Restés à l'arrière, les grandvalliers, qui avaient tout vu se mirent a l'oeuvre avec les moyens dont ils disposaient. En dépit du froid et des glaces ils réussirent avec des prolonges et leurs chevaux, à retirer du fleuve des canons et des caissons qu'ils amenèrent comme des trophées jusqu'aux Invalides de Paris.


menuJean JACOB

Portrait de Jean Jacob, par Gabriel Frédéric Christin

En parlant de gaudes, je pense à ce jurassien de 120 ans, reçu par le roi Louis XVI qui lui demandait le secret de sa longévité et auquel il avait répondu :

"Votre majesté pourra vivre aussi longtemps que moi en mangeant des gaudes".

Jean JACOB était en effet né le 10 novembre 1669, non loin de Clairvaux, au hameau de la Charne, près de Charcier. Il s'était rendu une première fois à Paris à l'âge de dix-huit ans et était descendu dans une auberge située rue de Marivaux, près de la Comédie Italienne, "Quartier un peu mesquin, il est vrai " disait-il "mais où l'on était bien, à bon marché et chez de bonnes gens".

Jean JACOB, totalement illettré, avait vécu toute sa vie comme journalier. Dans sa jeunesse, il avait été au service du prince de Bauffremont. Il fit son deuxième voyage à Paris pour remercier le roi Louis XVI de lui avoir accordé une pension de 200 livres. Cette pension avait été demandée par sa fille Pierrette quelques années auparavant et obtenue, ainsi qu'une gratification exceptionnelle de 1200 livres. Jean JACOB, alors agé de 120 ans et surnommé par le curé de sa paroisse "l'homme extra séculaire", part donc en compagnie de sa fille Pierrette, du sieur Ponard, de leur cousin Joseph Thevenin, maître en chirurgie et de Jean-Claude François Fromont en direction de Paris, où ils arrivent le 3 octobre 1789. Ils descendent dans la même auberge où Jean Jacob était descendu lors de son premier voyage.
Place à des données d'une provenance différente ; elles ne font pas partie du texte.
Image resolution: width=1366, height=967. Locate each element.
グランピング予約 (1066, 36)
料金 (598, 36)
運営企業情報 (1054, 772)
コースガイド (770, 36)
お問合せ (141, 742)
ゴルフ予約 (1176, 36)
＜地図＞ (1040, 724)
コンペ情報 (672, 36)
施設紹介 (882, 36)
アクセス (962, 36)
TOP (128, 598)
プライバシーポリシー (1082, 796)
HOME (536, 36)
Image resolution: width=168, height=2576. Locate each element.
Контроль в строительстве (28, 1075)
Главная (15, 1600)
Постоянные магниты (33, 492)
Le 11 octobre, il est reçu par le roi et la famille royale et c'est à cette occasion qu'il révèle sa recette de longue vie.

Le 23 octobre, il est présenté à l'Assemblée Nationale comme doyen du royaume. L'abbé Grégoire propose que l'assemblée se lève à son entrée, en raison du respect qu'inspire son grand âge. Jean Jacob entre, marchant avec des béquilles, soutenu par sa famille. Il est sourd, à demi aveugle et tient serré entre ses doigts son acte de baptème du 10 novembre 1669. Il s'assied dans un fauteuil, se couvre. La salle applaudit. Il assiste à une partie de la séance. Pendant ce temps, le graveur Garnerey, tenant boutique à Paris, rue Saint-André-des-Arts, réalise un portrait du vieillard, tiré à de nombreux exemplaires, qui seront vendus à son profit.

Le portrait présenté provient des archives de Saint-Claude. C'est Gabriel Frédéric Christin, député du Tiers-état du baillage d'aval aux Etats-Généraux, avocat à Saint-Claude qui l'a rapporté de l'Assemblée. Celui-ci luttait depuis 1768 pour l'abolition de la mainmorte. L'original de ce portrait a été déposé aux archives de l'Assemblée. Au bout d'une heure le président dit à Jean Jacob : "L'assemblée vous engage à vous retirer ; elle désire que vous jouissiez longtemps du spectacle de votre Patrie devenue entièrement libre".

Mais Jean Jacob mourut à Paris en janvier 1790 dans sa cent vingt et unième année. Sa fille Pierrette mourut à Montfleur en 1828, à seulement .... 95 ans. Alors mangeons des gaudes si nous voulons devenir centenaires.